The following glossary was modified from the glossary on the National Human Genome Research Institute's Web site, available at http://www.nhgri.nih.gov.
allele: One of the variant forms of a gene at a particular locus, or location, on a chromosome. Different alleles produce variation in inherited characteristics such as hair color or blood type. In an individual, one form of the allele (the dominant one) may be expressed more than another form (the recessive one).
amino acid: One of 20 different kinds of small molecules that link together in long chains to form proteins. Amino acids are referred to as the "building blocks" of proteins.
autosomal dominant: Gene on one of the autosomes that, if present, will almost always produce a specific trait or disease. The chance of passing the gene (and therefore the disease) to children is 50-50 in each pregnancy.
autosome: Chromosome other than a sex chromosome. Humans have 22 pairs of autosomes.
base pair: Two bases that form a "rung of the DNA ladder." The bases are the "letters" that spell out the genetic code. In DNA, the code letters are A, T, G, and C, which stand for the chemicals adenine, thymine, guanine, and cytosine, respectively. In base pairing, adenine always pairs with thymine, and guanine always pairs with cytosine.
birth defect: Defect present at birth, whether caused by mutant genes or by prenatal events that are not genetic.
BRCA1 and BRCA2: First breast cancer genes to be identified. Mutated forms of these genes are believed to be responsible for about one-half the cases of inherited breast cancer, especially those that occur in younger women, and also to increase a woman's risk for ovarian cancer. Both are tumor-suppressor genes.
candidate gene: Gene, located in a chromosome region suspected of being involved in a disease, whose protein product suggests that it could be the disease gene in question.
CCR5: Mutation that confers immunity to infection by HIV. The mutation alters the structure of a receptor on the surface of macrophages such that HIV cannot enter the cell.
cDNA library: Collection of DNA sequences generated from mRNA sequences. This type of library contains only protein-coding DNA (genes) and does not include any noncoding DNA.
cell: Basic unit of any living organism. It is a small, watery compartment filled with chemicals and a complete copy of the organism's genome.

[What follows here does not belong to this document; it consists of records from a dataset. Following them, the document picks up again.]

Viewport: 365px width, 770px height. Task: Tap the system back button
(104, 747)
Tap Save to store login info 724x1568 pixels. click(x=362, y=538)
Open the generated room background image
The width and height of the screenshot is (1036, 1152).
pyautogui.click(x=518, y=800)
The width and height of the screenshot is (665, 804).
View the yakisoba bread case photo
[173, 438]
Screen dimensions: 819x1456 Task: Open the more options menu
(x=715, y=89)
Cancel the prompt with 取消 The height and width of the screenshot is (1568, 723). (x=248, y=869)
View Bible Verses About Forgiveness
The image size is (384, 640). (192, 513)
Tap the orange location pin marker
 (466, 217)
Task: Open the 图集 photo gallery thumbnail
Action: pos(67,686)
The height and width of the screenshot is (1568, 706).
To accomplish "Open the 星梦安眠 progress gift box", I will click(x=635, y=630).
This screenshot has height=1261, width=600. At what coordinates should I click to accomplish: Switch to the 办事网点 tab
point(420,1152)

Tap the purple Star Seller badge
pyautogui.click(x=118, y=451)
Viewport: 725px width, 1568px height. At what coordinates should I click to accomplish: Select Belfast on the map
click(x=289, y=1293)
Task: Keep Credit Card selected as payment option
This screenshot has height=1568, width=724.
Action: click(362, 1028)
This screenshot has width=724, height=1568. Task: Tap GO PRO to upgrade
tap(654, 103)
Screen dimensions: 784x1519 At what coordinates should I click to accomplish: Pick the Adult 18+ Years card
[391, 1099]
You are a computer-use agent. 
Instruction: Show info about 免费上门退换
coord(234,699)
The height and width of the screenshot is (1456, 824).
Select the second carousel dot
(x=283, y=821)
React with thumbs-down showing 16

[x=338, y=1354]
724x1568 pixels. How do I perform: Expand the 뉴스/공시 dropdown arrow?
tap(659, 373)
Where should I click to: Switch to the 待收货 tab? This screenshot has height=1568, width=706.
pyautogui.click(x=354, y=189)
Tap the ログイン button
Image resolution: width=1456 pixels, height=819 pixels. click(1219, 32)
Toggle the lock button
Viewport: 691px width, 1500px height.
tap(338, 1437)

chromosome: One of the thread-like "packages" of genes and other DNA in the nucleus of a cell. Different kinds of organisms have different numbers of chromosomes. Humans have 23 pairs of chromosomes, 46 in all: 44 autosomes and 2 sex chromosomes. Each parent contributes one chromosome to each pair, so children get one half of their chromosomes from their mothers and one half from their fathers.
cloning: Process of making copies of a specific piece of DNA, usually a gene. When geneticists speak of cloning, they do not mean the process of making genetically identical copies of an entire organism.